O que se faz no século presente é desacreditar de tudo, tudo que foi criado na idade iluminista,
a consciência fechou os olhos, envelhecemos feito móveis de antiquário, pensando sem entender a questão, olhando o ponto cego da razão.
Nunca entrar no sagrado, separado no espaço da imensidão do trabalho a recriar valor, um valor vazio de humanidade.
E nesse momento fundamental da falta de princípios perde-se a noção do tempo e a sua dimensão sem qualquer finalidade, tentando dar sentido, procurando fabricar espaço para as coisas sem sentido, dar significado ao que não tem mais conserto nem merecer a força de um suspiro.
Sem orientação, perdidos no caminho, faltam a experiência de significado, ocupam sem qualquer compromisso de permanência, há movimentos totalitários e falha de identidade, sem saber fazer as perguntas vagam na ressaca da razão, e em sua mecânica canina vai mordendo o próprio rabo. Não descansam, semi técnicos, praticam no ranso sem parar, sem enxergar vagas estacionam nem refletir, afundam em retóricas, mentem caindo no buraco onde oculta a luz, restam na matéria e nos pensamentos dos maus.
Os maus por si se destroem.
É logo ali que os maus se encontram, nos extremos. Seus pensamentos são movidos em círculos até uma posição de confronto, acesos por uma lucidez infernal, alienados por uma interpretação que lhes chega ininterrupta e tóxica, negativa, e desperta o ódio na fala e com uma organização atabalhoada, torpe, carregada das armas dos que já foram derrotados.

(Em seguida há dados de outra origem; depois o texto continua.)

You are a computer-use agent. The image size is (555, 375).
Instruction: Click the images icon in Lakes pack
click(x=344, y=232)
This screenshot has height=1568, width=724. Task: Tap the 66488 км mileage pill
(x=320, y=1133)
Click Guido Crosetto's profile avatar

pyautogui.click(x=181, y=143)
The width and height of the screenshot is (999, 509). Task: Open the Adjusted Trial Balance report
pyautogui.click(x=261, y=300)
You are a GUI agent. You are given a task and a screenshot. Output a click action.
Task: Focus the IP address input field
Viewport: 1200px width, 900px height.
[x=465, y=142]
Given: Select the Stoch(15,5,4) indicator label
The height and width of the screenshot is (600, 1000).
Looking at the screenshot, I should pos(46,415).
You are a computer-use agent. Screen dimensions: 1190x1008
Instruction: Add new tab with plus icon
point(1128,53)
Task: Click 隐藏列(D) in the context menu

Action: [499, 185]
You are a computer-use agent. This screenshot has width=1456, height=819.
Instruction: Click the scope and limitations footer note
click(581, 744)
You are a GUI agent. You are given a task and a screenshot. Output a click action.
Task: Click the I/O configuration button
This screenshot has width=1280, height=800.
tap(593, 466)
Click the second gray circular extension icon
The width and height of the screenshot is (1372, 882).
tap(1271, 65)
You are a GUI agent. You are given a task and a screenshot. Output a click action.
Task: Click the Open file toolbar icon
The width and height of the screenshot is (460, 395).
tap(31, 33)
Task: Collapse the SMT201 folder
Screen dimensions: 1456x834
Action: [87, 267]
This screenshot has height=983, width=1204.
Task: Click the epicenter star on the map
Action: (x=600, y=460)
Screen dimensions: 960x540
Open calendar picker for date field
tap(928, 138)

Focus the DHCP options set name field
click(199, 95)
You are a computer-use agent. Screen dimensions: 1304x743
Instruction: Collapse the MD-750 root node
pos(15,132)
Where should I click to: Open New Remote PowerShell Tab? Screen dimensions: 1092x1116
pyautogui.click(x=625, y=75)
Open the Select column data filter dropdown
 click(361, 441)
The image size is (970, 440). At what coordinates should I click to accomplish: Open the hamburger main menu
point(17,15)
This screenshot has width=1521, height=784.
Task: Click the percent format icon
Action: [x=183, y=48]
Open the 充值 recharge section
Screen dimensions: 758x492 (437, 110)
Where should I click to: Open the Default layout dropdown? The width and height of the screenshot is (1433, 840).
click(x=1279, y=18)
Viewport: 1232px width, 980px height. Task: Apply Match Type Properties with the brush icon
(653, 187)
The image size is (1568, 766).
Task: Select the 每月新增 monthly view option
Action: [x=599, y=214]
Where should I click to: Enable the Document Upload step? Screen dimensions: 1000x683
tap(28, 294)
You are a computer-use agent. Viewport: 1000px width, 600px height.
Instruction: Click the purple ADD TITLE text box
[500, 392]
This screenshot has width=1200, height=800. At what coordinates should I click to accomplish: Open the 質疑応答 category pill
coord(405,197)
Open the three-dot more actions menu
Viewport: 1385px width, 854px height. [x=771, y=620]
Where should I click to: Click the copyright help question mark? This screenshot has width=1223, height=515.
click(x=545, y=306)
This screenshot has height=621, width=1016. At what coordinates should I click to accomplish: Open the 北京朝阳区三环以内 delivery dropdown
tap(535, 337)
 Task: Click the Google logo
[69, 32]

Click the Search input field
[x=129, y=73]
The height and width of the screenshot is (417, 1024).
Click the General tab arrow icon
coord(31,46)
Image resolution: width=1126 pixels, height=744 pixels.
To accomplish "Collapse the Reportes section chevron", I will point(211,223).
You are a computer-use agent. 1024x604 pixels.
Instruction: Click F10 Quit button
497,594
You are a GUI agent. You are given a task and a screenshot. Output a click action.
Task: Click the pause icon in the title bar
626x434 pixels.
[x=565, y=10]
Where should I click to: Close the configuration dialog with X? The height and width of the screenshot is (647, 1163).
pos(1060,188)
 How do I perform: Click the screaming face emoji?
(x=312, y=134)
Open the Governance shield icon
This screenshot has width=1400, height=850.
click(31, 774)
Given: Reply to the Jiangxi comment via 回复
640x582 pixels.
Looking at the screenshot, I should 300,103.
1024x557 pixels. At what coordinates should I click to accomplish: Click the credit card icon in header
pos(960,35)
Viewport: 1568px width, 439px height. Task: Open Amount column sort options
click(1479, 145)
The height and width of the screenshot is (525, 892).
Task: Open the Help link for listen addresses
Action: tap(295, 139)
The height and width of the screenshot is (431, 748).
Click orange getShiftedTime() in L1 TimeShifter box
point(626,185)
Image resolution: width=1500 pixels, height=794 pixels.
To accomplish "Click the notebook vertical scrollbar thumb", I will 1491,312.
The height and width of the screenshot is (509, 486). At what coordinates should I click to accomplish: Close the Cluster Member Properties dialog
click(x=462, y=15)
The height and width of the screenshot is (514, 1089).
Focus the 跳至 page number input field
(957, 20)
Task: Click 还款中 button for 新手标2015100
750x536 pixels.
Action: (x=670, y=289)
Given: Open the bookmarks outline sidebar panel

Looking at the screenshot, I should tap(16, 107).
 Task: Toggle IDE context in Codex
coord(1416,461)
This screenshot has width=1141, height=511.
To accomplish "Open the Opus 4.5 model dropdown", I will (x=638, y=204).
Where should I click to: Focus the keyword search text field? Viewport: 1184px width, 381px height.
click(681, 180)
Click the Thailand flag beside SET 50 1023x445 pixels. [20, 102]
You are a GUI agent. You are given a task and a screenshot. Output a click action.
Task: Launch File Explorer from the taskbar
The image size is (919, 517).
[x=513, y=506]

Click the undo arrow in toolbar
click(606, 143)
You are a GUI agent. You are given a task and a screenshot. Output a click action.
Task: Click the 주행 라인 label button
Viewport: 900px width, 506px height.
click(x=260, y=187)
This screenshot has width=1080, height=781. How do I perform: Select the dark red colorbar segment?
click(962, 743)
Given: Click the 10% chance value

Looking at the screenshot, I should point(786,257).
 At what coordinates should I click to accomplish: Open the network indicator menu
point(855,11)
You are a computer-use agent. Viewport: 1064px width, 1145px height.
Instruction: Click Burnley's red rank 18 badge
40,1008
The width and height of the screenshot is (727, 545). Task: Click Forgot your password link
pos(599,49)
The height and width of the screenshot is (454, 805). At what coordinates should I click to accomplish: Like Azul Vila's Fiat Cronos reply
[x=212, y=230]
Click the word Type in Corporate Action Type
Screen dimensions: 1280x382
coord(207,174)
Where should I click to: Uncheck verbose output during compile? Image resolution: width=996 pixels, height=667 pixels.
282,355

A última utopia pulou do lado esquerdo para o lado avesso ao direito, à lei, travestiu-se de hipocrisias, antes imaginários dos fins, perdidos nos meios, agora, reacionários que correm vendados sem modos, destilando impulsos insanos até o poço dos pesadelos autoritários. Querem de volta o trono, rastejam para encontrar-se sem paladar em um banquete de venenos.
A última utopia pula do lado esquerdo para o lado direito, corremos vendados, insanos, sem paladar em um banquete de venenos.